Informations générales
Événement : 92e Congrès de l'Acfas
Type : Colloque
Section : Section 300 - Lettres, arts et sciences humaines
Description :Nous assistons depuis quelque temps à un renouveau d’intérêt pour les catégories de nostalgie et d’utopie. Or, la brèche entre le savoir érudit sur cette thématique et son usage au quotidien dans des discours médiatiques est immense. L’histoire conceptuelle de ces deux termes demeure largement inconnue au-delà des réseaux de recherche spécialisés, « nostalgie » et « utopie » n’étant fréquemment compris qu’en tant que mots élémentaires et péjoratifs mobilisés pour écarter les inquiétudes de celles et ceux qui se montrent « mésadaptés » à un présent qui est toujours à certains égards insatisfaisant mais auquel nous sommes censés consentir afin d’être « réalistes ».

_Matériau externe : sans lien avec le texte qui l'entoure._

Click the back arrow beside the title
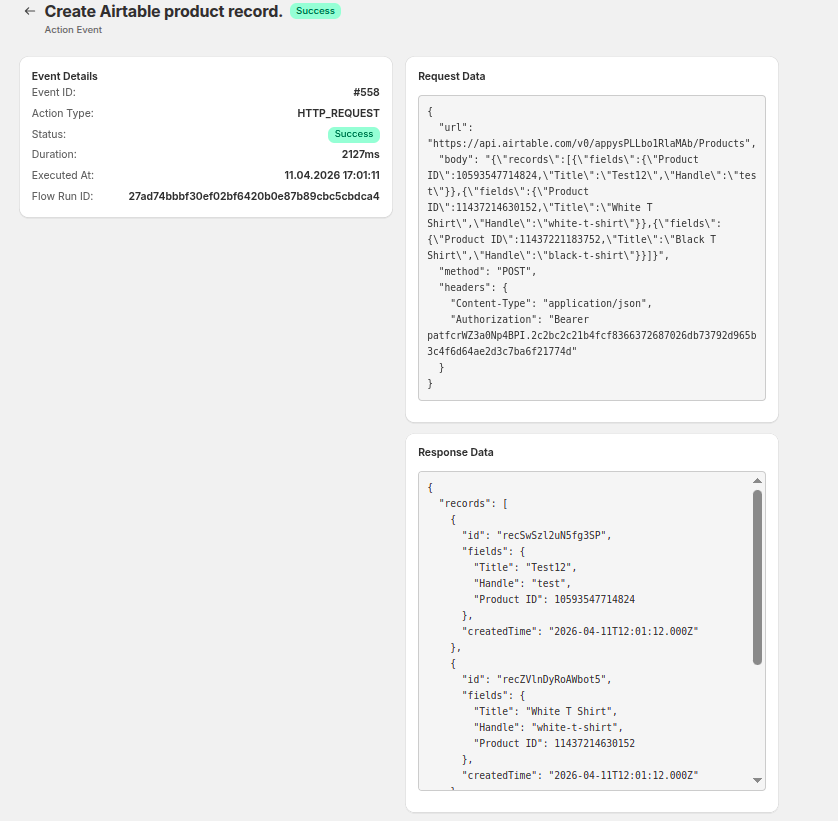Screen dimensions: 838x821 pyautogui.click(x=30, y=11)
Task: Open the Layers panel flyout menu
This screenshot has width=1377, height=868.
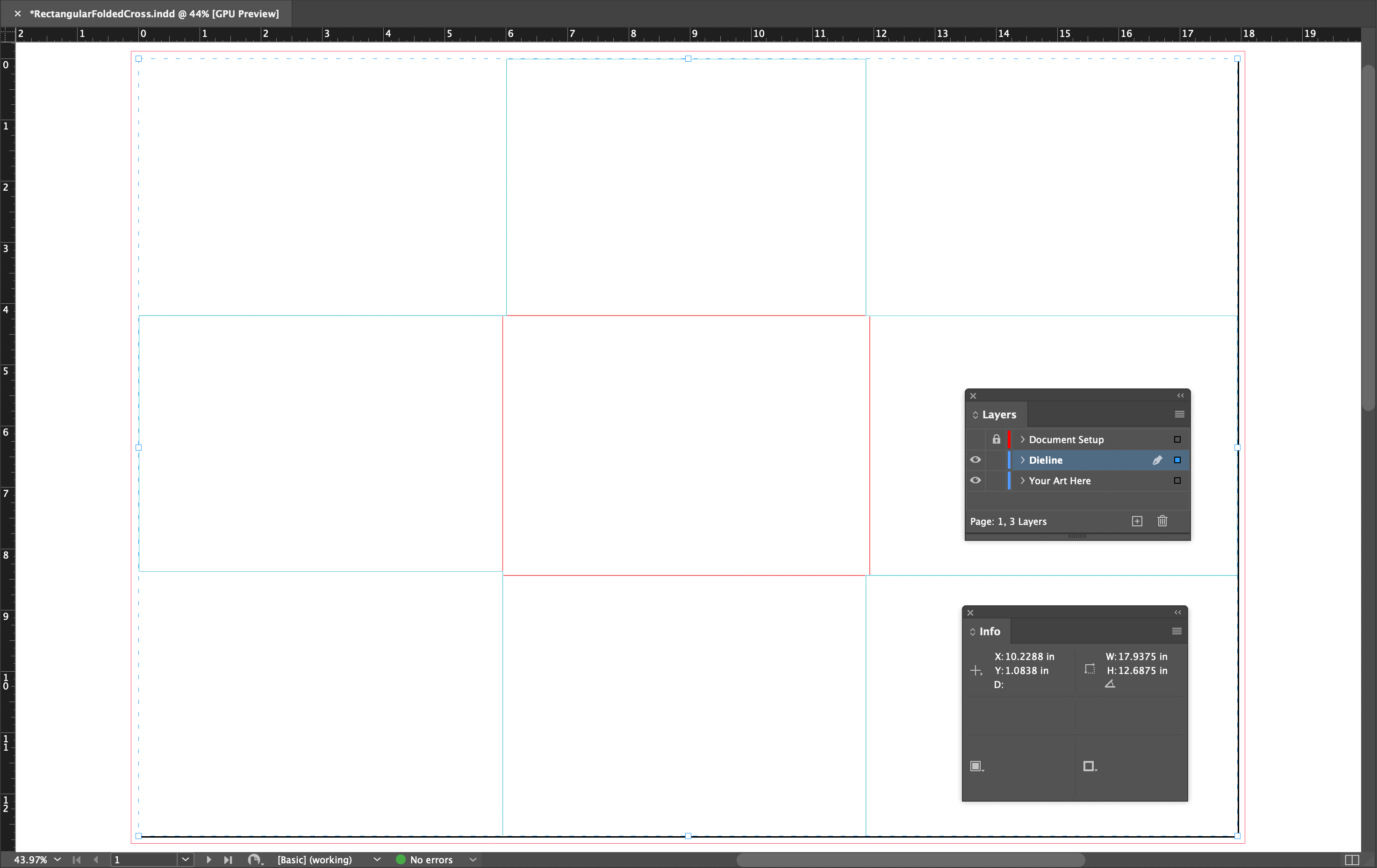Action: coord(1179,414)
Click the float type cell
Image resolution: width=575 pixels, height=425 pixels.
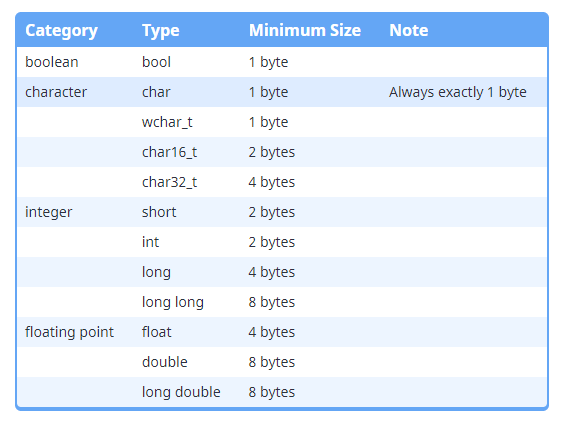coord(157,332)
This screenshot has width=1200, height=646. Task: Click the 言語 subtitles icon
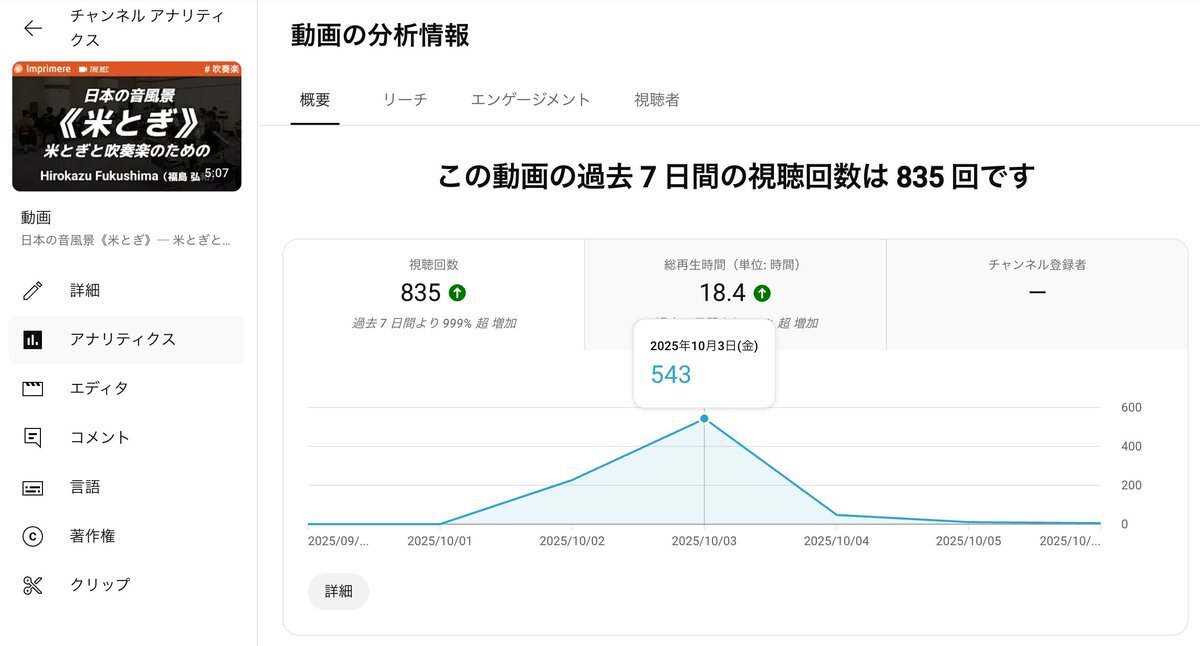[33, 487]
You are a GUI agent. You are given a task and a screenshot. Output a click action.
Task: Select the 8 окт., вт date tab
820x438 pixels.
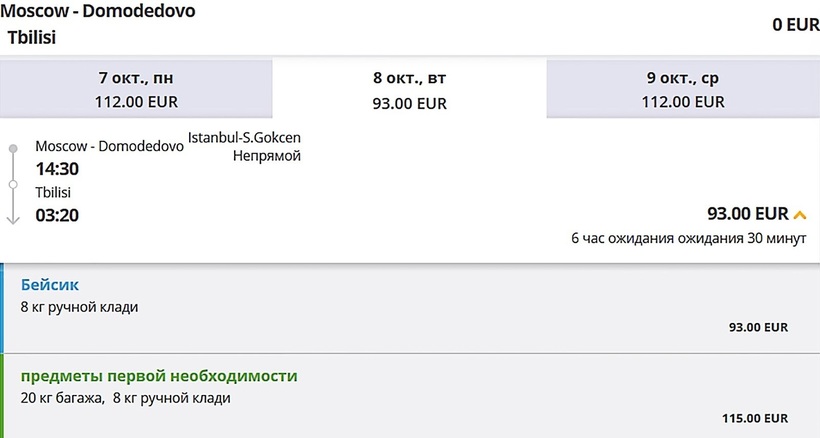409,90
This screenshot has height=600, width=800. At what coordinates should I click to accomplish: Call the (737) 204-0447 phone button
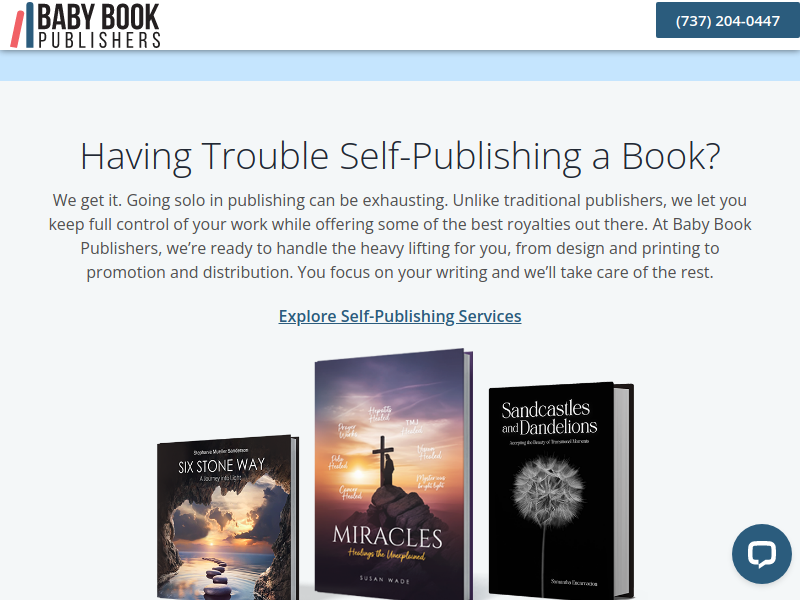point(728,20)
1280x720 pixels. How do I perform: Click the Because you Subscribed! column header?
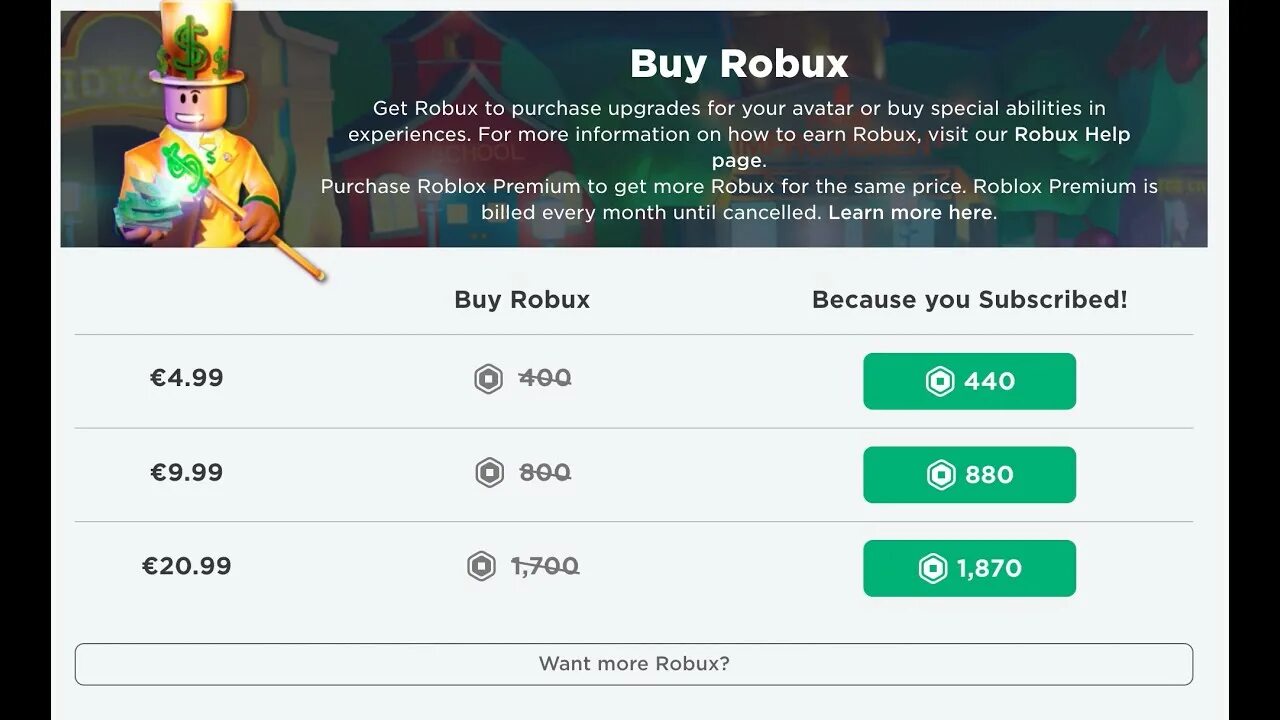click(969, 300)
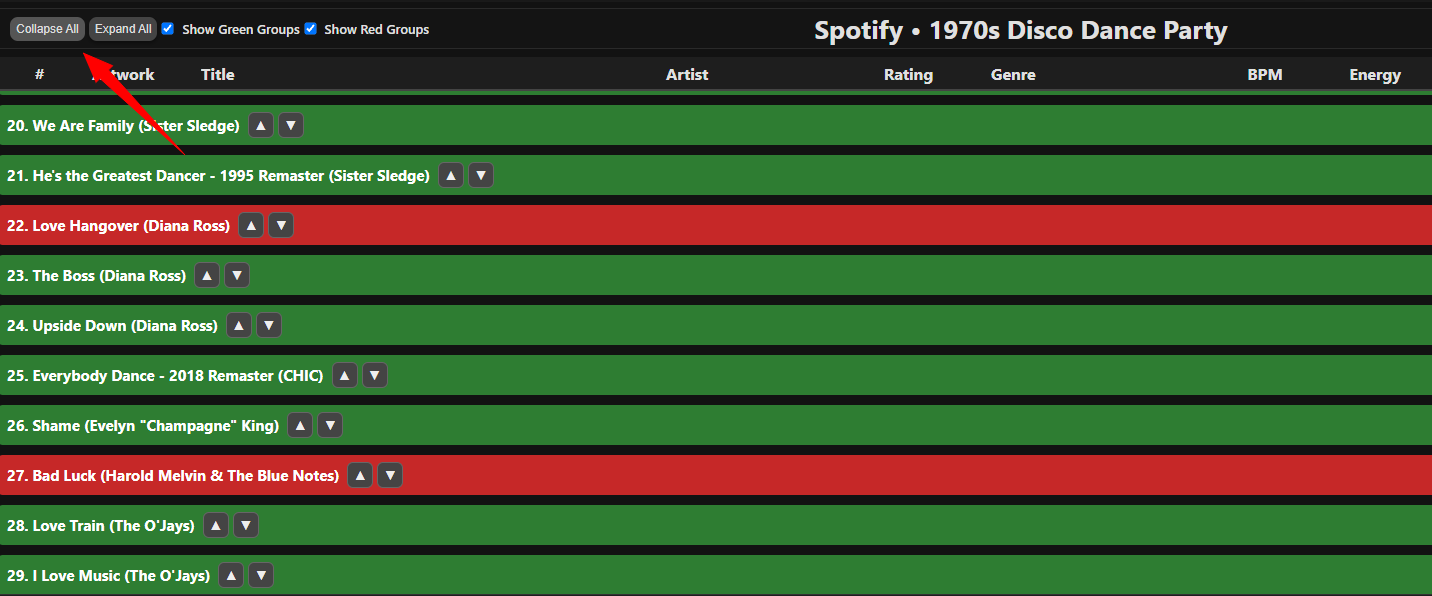Image resolution: width=1432 pixels, height=596 pixels.
Task: Expand the "Love Hangover" red group
Action: [x=115, y=224]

L’architecture temporelle de la démocratie libérale se révèle ainsi l’expression par excellence de ce que l’historien français François Hartog avait désigné comme « présentisme » dans son ouvrage marquant Régimes d’historicité (Seuil, 2003), soit un ordre social du temps qui survalorise le présent au lieu de tenir compte de la valeur « nostalgique » du passé ou de celle « utopique » de l’avenir, et, ce faisant, ignore les potentialités politiques propres à ces deux catégories.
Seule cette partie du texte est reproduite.